GTON Capital

Posted on Jun 24, 2022Read on Mirror.xyz

GTON Academy. All You Need To Know About Staking

In this article, we'll discuss what staking is in a nutshell, how it works on GTON Capital and what economic model it's based upon.

Launched in early 2021, staking was the first and basic functionality for GTON holders, providing baseline earning opportunities with minimum risk and efforts.

Since January 2022, staking on GTON Capital app has been implemented as a command-line interface (CLI) that offers users a 22.32% fixed APR on the Fantom blockchain, with staking rewards paid out daily. In line with the project's roadmap, GTON stakinghas moved to Ethereum to expand the potential outreach of users. Those who used to lock GTON in staking on Fantom are encouraged to move it to Ethereum.

When a user stakes their GTON coins, sGTON are minted to represent the user's GTON balance. When unstaking tokens, sGTON coins are converted into GTON.

GTON can also be used as governance tokens to vote for various proposals. As staking is vital for the stability of the entire system, users don't have to unstake their tokens and can vote with their staked coins, sGTON.

How does staking work?

Staking is a mechanism that offers crypto holders an opportunity to put their coin to work and earn passive income without having to sell the tokens. Basically, staking can be viewed as the crypto equivalent of depositing fiat money into a high-yield savings account at a bank.

Protocols use staking as a primary tool to attract users. Staking mechanics for DeFi protocols are different from those of layer 1 and layer 2 blockchain protocols. While the latter primarily mint new tokens through validators to be paid to stakers as "interest," in DeFi projects, such as automatic market makers (AMMs) or decentralized exchanges (DEXes), a certain portion of all issued tokens is simply allocated to stakers.

Staking shouldn't be confused with yield farming. While staking's main purpose is to support the blockchain's stability, yield farming is a tool aimed to attract users' liquidity to token pools AMMs and DEXes in exchange for yield.

Staking normally pays a fixed percentage revenue, while yield farming revenues can fluctuate based on the prices of tokens in pools. That makes yield farming a much more volatile tool than staking.

The roots

Initially, staking was only possible via the proof-of-stake consensus mechanism, which is a way of selecting honest participants and verifying new blocks of data to be deployed onto the blockchain.

Validators or stakers need to purchase and lock a certain amount of the network’s native tokens which makes dishonest activities costly for them. If the blockchain was corrupted in any way through malicious activity, the native token associated with it would likely drop in price.

There are incentives for validators to increase their stake. The bigger the stake, the higher chance they have to propose a new block and collect the rewards. Therefore it’s a widespread practice for validators to run a staking pool and raise funds from a group of token holders through delegation. Any holder can participate in the staking process by delegating their coins to stake pool operators who do all the heavy lifting involved with validating transactions on the blockchain.

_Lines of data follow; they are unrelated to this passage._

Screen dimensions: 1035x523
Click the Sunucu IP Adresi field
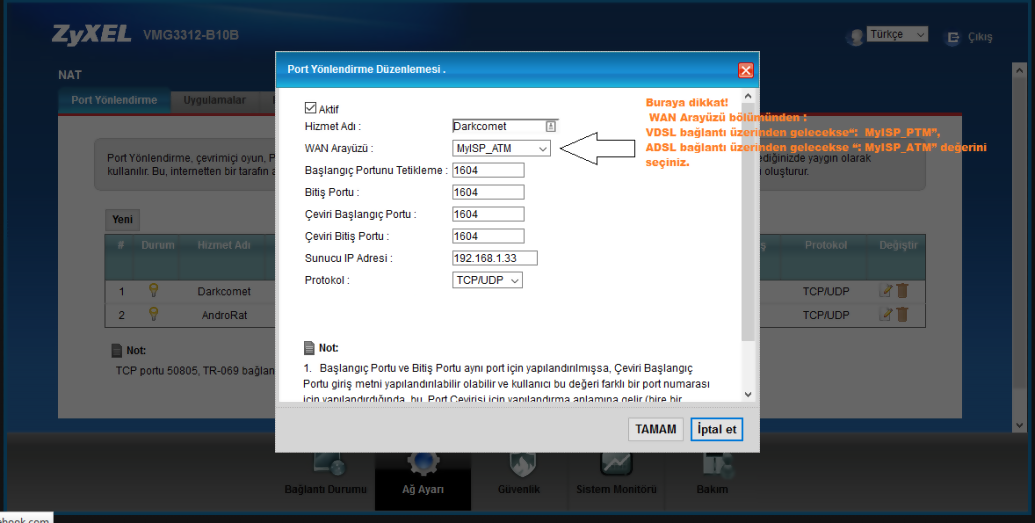point(495,258)
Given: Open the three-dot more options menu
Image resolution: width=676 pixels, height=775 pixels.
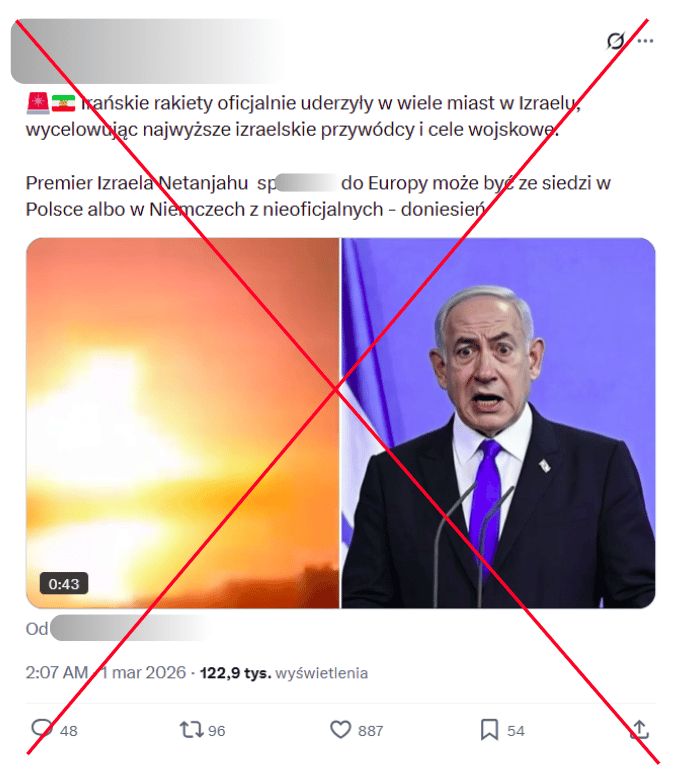Looking at the screenshot, I should click(x=645, y=41).
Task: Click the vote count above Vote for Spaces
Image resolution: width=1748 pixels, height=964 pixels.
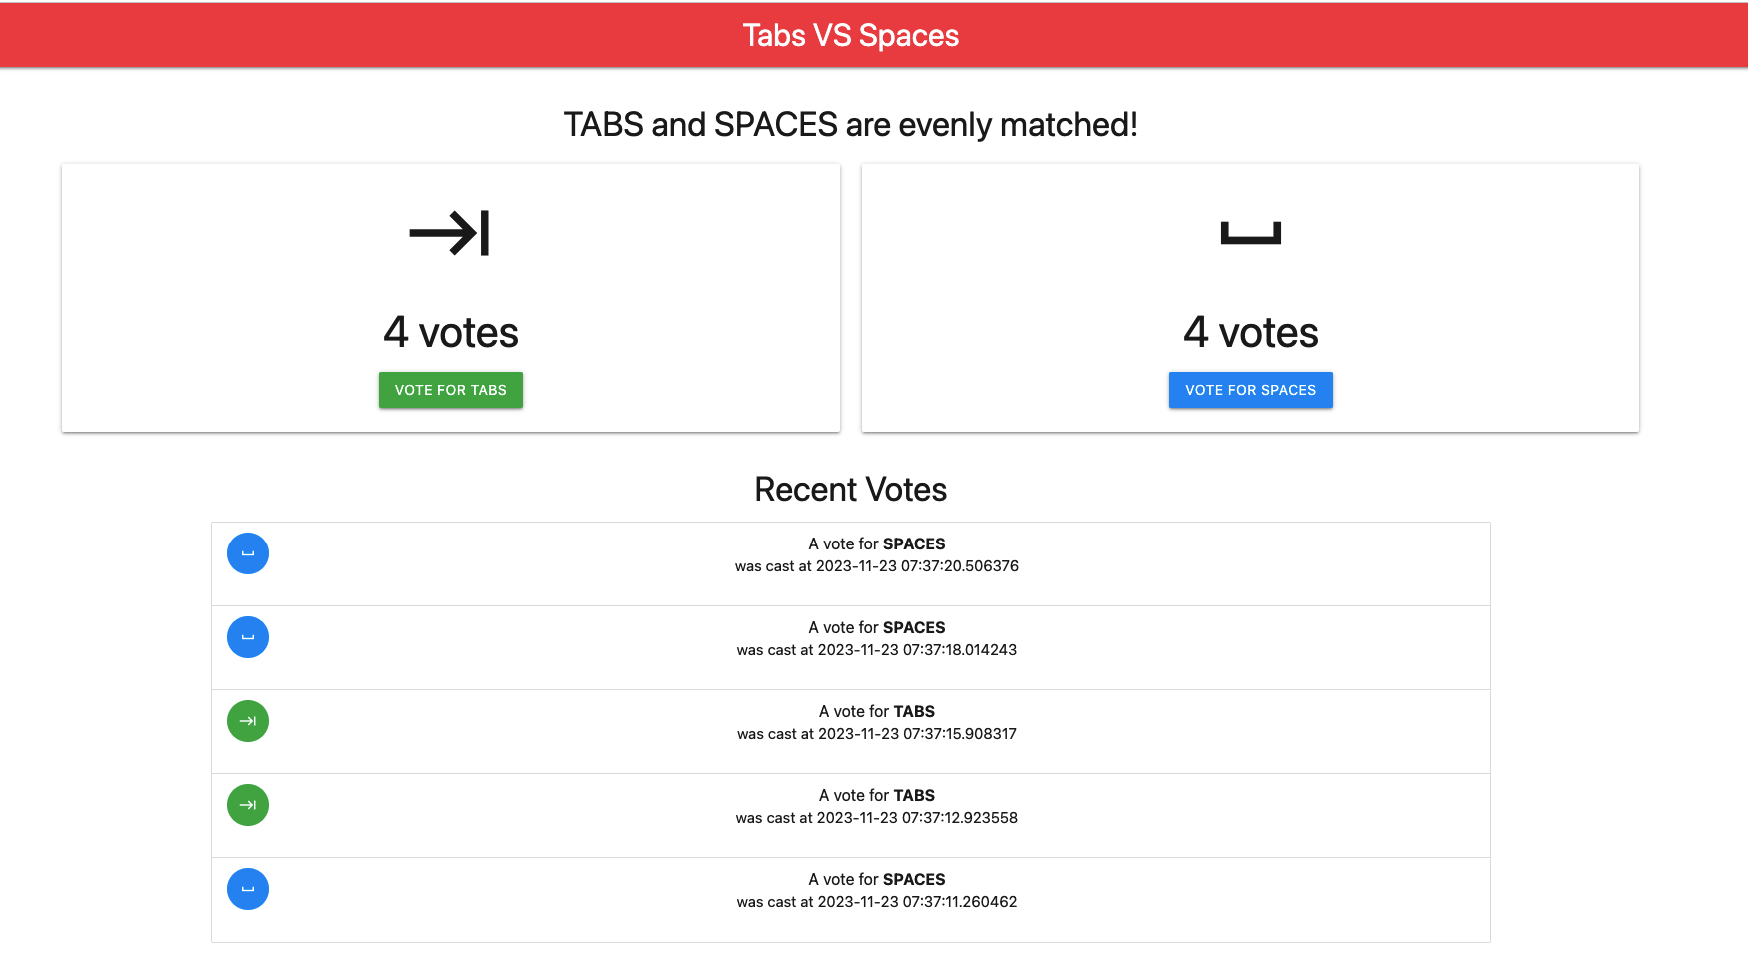Action: point(1250,332)
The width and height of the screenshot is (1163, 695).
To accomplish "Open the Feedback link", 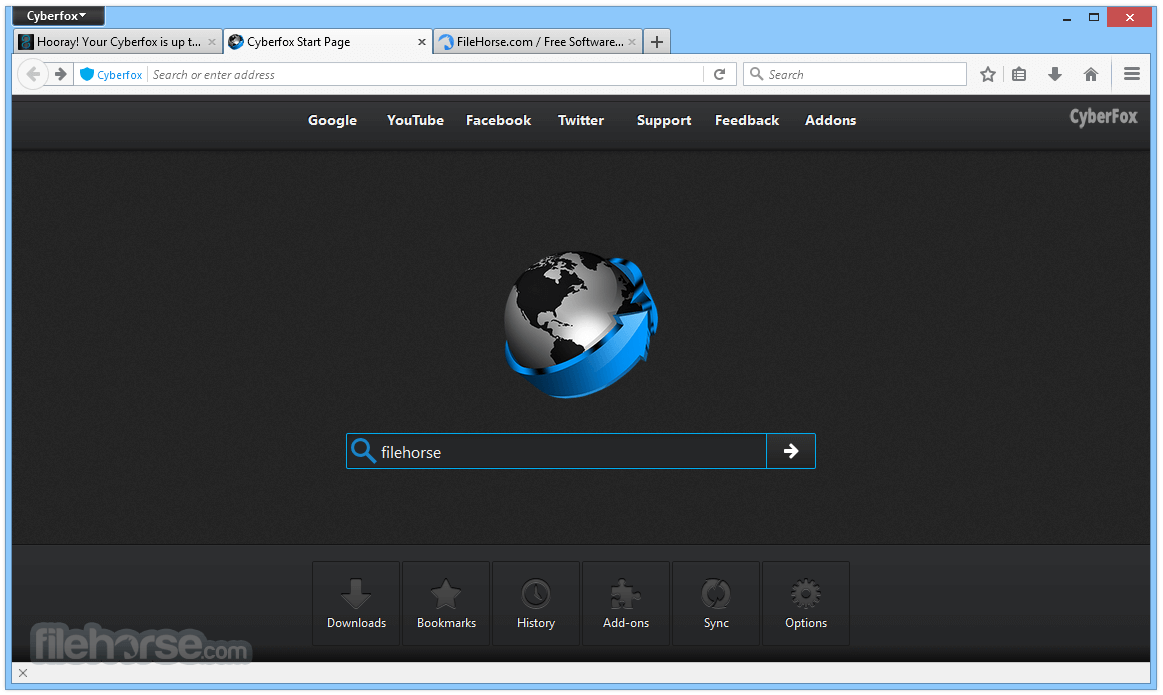I will coord(747,120).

With the development of DeFi, staking got implemented by multiple apps in the form of user incentives for locking funds.

GTON staking: reasons behind

There are several reasons why the staking functionality for GTON was implemented.

First of all, the staking functionality serves to incentivize users to hold GTON tokens over longer periods of time by offering them a sustainable revenue model. This fosters the stability of the entire ecosystem, at the core of which is Pathway, an algorithm for managing protocol-controlled assets (PCA) and protocol-owned liquidity (POL), based on rules and algorithmic parameters voted for by the GTON DAO.

Pathway tracks the GTON Capital's fundamental metrics, like TVL, volumes, number of users etc to calculate a reasonable price peg for the token and staking's TVL is one of the key parameters affecting the price.

Simultaneously, staked tokens work to reduce GTON's circulating supply, thereby making GTON a deflationary coin.

At a later stage, staking is expected to be used for governance and block mining consensus on GTON Network.

In the longer run, there will be more applications for the staking functionality, as it will be used in the upcoming "growth hacking" strategies, including referral and ambassador programs.

Where do staking rewards come from?

To address the goal described above, a decision was made to allocate a certain proportion of issued GTON tokens to staking.

The decision on the exact proportion was made by the GTON DAO and is subject to revision based on market conditions, product use cases and other factors.

Under the current parameters, roughly 25% of the GTON circulating supply - is allocated to staking rewards. This corresponds to roughly 6% of the coin's total supply.

GTON APY comparison to other projects

As GTON is primarily an ecosystem of products that aims to eventually transform into an L2 network, the staking APY is expected to be comparable to the staking value of major DeFi tokens and L2 staking parameters.

The current staking APY for CAKE is 60%, for FTM 10%, for BNB 19% and for SOL 7%.